Le groupe parlementaire PASTEF-Les Patriotes a exprimé, ce dimanche 31 mai 2026, sa « profonde indignation » après les convocations adressées par la Gendarmerie à deux de ses députés, Cheikh Bara Ndiaye et Guy Marius Sagna. Le communiqué signé par le groupe dénonce également une tentative d’interpellation de Cheikh Bara Ndiaye par des éléments de la Section de recherches, dans l’enceinte même de l’Assemblée nationale, quelques minutes après la clôture d’une séance plénière, en pleine session ordinaire. Un acte jugé particulièrement grave, en ce qu’il vise le siège du pouvoir législatif.
L’immunité parlementaire en question
Dans son communiqué, le groupe rappelle que les députés bénéficient d’une protection constitutionnelle spécifique encadrée par l’article 61 de la Constitution et l’article 60 du Règlement intérieur de l’Assemblée nationale.
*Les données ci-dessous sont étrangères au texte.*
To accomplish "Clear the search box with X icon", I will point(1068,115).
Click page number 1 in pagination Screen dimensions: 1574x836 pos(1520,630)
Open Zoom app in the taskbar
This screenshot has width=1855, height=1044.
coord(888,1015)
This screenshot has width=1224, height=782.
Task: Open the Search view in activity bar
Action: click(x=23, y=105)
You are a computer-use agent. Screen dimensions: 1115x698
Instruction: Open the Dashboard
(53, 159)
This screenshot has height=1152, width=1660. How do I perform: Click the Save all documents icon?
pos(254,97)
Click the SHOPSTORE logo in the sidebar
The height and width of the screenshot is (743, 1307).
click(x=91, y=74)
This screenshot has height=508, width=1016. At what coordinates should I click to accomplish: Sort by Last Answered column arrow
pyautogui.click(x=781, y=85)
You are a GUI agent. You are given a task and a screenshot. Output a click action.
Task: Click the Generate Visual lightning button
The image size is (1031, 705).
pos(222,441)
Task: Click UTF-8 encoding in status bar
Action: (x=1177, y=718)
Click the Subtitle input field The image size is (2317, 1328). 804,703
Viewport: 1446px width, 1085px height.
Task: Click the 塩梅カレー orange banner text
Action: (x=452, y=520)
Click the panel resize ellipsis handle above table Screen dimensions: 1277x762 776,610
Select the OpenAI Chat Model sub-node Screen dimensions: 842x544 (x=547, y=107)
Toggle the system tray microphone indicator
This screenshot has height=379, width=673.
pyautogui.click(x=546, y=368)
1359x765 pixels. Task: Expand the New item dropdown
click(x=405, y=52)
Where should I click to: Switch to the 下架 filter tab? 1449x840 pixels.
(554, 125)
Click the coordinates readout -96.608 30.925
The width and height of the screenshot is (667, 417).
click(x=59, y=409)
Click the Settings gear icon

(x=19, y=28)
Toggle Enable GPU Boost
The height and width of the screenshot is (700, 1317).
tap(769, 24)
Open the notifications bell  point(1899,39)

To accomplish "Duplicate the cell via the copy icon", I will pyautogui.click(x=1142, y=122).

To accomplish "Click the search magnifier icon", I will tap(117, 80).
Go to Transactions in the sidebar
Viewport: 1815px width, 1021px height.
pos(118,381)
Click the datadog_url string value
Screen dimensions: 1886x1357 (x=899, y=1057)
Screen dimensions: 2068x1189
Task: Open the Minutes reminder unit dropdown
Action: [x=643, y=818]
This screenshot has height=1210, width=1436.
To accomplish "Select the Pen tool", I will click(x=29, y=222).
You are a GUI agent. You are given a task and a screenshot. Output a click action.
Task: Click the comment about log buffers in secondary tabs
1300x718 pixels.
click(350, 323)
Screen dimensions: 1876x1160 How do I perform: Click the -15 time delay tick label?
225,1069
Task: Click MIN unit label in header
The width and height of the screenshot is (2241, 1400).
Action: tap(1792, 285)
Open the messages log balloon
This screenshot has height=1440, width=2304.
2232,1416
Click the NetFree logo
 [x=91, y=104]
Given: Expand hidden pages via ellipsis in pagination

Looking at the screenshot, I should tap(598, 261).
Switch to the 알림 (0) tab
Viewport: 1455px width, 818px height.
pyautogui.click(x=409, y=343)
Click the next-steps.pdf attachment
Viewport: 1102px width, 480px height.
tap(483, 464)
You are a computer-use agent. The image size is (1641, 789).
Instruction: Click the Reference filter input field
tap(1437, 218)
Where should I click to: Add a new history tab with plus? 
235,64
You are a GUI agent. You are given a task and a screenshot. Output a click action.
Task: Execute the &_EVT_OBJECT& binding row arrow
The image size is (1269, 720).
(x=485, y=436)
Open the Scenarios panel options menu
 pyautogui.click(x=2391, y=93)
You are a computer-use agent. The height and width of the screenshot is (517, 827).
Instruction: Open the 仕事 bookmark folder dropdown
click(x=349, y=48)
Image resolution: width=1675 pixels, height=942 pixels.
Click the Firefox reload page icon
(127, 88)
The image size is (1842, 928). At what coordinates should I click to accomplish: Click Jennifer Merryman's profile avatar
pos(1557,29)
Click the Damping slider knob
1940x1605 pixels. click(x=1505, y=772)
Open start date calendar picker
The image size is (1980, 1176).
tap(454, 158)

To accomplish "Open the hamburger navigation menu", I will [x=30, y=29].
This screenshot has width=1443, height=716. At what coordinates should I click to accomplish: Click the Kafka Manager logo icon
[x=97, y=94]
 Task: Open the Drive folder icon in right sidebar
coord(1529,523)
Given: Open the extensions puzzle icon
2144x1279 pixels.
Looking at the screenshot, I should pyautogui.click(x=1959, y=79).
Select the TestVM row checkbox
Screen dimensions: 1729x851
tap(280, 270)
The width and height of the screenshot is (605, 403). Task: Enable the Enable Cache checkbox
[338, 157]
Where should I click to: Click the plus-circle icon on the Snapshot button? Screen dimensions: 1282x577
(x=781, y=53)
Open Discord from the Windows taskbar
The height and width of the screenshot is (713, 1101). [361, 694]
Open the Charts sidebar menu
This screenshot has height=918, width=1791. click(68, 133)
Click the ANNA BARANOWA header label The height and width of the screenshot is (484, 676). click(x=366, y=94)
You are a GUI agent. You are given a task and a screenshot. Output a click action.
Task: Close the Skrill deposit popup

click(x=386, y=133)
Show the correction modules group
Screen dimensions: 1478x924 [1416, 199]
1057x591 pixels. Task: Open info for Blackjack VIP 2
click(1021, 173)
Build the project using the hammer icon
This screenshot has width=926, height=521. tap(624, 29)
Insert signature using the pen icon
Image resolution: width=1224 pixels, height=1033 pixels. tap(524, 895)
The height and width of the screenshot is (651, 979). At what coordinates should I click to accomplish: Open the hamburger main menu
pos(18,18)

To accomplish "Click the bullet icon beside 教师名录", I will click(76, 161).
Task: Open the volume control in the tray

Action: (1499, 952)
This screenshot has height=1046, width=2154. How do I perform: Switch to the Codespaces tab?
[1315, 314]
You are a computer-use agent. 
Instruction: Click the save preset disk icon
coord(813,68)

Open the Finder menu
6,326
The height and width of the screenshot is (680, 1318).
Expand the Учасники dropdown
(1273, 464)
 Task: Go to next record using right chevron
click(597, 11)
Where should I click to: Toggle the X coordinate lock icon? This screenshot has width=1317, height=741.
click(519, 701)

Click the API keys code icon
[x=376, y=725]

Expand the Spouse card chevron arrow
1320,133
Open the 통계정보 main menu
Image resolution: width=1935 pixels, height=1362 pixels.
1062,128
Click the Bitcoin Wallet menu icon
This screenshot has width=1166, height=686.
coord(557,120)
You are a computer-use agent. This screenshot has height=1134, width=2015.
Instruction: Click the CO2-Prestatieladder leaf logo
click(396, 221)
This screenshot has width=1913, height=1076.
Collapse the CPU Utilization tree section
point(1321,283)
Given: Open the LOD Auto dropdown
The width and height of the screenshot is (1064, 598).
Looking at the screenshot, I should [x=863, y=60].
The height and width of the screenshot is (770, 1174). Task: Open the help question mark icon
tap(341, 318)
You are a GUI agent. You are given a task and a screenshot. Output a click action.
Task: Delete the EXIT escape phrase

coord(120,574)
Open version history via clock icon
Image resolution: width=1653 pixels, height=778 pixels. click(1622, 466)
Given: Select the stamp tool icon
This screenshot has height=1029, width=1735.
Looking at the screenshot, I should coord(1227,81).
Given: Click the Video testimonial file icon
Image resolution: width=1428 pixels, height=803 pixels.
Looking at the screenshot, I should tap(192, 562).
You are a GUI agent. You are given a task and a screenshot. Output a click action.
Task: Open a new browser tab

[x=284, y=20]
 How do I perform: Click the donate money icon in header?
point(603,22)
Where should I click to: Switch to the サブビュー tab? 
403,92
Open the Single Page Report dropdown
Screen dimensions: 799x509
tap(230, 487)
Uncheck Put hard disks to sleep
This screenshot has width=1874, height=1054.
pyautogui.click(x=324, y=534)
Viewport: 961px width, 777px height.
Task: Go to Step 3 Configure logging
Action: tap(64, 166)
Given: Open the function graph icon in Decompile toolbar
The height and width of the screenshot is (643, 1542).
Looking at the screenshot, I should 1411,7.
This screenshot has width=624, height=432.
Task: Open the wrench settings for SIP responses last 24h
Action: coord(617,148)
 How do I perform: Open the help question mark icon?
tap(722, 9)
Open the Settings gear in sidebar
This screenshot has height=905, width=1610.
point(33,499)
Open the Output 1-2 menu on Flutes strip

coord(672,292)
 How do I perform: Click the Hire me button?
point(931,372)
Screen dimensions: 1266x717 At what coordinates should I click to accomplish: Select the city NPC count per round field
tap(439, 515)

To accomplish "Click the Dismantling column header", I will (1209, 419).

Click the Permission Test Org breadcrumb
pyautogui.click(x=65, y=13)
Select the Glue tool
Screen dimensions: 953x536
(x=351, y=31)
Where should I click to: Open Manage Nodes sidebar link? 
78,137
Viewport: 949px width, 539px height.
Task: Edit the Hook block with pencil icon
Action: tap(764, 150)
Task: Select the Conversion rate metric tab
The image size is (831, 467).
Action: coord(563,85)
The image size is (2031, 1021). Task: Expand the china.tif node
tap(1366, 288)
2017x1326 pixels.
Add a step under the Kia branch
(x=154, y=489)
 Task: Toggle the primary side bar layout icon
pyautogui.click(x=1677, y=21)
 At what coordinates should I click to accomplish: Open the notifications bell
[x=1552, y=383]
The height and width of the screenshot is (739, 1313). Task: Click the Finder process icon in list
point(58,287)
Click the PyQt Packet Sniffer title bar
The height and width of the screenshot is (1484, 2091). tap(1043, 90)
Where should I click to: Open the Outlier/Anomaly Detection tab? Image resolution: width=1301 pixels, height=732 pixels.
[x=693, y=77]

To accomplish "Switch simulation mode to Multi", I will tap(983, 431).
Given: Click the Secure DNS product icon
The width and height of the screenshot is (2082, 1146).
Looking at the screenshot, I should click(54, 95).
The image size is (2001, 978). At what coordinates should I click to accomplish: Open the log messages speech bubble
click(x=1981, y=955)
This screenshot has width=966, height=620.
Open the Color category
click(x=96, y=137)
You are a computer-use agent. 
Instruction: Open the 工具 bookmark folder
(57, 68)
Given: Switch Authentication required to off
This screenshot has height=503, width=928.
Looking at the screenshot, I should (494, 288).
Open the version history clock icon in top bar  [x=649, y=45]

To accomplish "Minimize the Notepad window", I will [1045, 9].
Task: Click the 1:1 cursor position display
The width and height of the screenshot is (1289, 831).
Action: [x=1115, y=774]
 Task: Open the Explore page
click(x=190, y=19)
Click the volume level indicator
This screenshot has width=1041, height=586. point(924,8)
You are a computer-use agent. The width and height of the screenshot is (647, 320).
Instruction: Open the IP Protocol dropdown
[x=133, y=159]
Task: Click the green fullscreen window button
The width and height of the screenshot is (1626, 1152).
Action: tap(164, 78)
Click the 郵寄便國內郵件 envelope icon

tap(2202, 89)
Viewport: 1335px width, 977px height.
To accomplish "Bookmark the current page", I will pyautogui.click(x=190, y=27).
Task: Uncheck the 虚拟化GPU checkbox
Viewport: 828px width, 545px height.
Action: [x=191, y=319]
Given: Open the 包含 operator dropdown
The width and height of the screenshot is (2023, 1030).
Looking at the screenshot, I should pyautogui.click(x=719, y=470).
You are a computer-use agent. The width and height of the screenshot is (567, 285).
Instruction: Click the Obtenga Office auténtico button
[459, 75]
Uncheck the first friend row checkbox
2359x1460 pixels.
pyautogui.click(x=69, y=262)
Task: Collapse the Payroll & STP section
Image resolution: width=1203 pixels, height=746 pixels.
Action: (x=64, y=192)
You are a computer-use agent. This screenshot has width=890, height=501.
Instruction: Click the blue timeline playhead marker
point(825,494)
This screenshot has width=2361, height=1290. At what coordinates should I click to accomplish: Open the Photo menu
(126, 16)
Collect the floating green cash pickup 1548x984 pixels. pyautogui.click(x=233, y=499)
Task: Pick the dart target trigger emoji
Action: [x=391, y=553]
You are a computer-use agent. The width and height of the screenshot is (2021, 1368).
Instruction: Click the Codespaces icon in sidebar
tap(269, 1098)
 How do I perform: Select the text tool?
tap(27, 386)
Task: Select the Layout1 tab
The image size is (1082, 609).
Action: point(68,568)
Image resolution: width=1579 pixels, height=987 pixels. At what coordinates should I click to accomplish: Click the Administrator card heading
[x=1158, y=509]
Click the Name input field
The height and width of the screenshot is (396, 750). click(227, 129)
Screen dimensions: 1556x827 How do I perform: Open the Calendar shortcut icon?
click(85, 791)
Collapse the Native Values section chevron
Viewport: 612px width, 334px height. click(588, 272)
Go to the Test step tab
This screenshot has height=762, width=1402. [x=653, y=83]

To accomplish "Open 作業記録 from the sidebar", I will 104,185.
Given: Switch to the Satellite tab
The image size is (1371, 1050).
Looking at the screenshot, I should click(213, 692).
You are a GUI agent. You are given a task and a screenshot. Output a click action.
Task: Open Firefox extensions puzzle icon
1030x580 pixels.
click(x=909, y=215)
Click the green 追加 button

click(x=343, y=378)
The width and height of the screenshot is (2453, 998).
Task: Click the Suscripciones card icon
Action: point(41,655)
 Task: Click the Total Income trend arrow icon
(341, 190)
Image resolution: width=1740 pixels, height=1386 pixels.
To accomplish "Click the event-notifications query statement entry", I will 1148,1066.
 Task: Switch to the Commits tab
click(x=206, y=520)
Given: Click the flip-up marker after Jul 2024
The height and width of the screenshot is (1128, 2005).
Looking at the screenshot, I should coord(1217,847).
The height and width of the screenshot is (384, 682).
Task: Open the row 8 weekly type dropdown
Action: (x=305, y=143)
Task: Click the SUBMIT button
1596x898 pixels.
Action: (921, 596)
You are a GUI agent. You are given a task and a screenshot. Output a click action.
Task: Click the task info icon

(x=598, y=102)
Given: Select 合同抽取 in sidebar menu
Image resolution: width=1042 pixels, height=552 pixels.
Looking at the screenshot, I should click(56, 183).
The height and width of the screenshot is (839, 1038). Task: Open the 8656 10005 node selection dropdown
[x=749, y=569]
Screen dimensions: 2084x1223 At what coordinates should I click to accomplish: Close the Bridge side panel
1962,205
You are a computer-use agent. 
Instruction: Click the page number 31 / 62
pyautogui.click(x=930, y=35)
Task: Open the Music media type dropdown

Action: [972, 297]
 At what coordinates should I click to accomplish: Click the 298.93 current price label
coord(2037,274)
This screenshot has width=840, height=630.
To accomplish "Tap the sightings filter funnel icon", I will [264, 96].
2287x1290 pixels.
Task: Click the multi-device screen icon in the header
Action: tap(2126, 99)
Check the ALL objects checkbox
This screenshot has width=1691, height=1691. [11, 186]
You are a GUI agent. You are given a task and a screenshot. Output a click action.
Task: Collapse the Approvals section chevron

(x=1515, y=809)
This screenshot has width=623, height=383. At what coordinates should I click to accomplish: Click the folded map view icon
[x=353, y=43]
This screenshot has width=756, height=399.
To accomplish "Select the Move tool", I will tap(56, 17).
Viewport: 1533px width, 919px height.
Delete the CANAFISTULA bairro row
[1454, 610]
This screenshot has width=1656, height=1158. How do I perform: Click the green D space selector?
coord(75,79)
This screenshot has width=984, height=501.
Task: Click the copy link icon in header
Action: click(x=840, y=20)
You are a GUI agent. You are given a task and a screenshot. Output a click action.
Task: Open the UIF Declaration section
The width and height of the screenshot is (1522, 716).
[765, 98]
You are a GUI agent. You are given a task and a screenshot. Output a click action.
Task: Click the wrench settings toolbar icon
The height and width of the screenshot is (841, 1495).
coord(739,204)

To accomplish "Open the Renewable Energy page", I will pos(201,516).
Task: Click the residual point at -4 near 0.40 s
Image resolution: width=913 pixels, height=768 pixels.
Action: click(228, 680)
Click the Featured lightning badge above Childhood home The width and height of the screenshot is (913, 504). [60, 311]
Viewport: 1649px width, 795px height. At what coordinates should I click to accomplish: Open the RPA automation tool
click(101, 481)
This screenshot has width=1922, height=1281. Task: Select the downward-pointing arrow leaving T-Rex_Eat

Si tout député reste soumis aux lois de la République et peut être entendu dans le cadre d’une procédure judiciaire régulière, le groupe souligne que « toute mesure coercitive ou restrictive de liberté doit impérativement respecter les dispositions constitutionnelles et légales en vigueur ».
Le groupe exige en conséquence « le strict respect des procédures relatives à l’immunité parlementaire » et met en garde contre toute « instrumentalisation de la justice ou des forces de défense et de sécurité à des fins d’intimidation politique ou de restriction de la liberté d’opinion et d’expression des représentants du peuple ».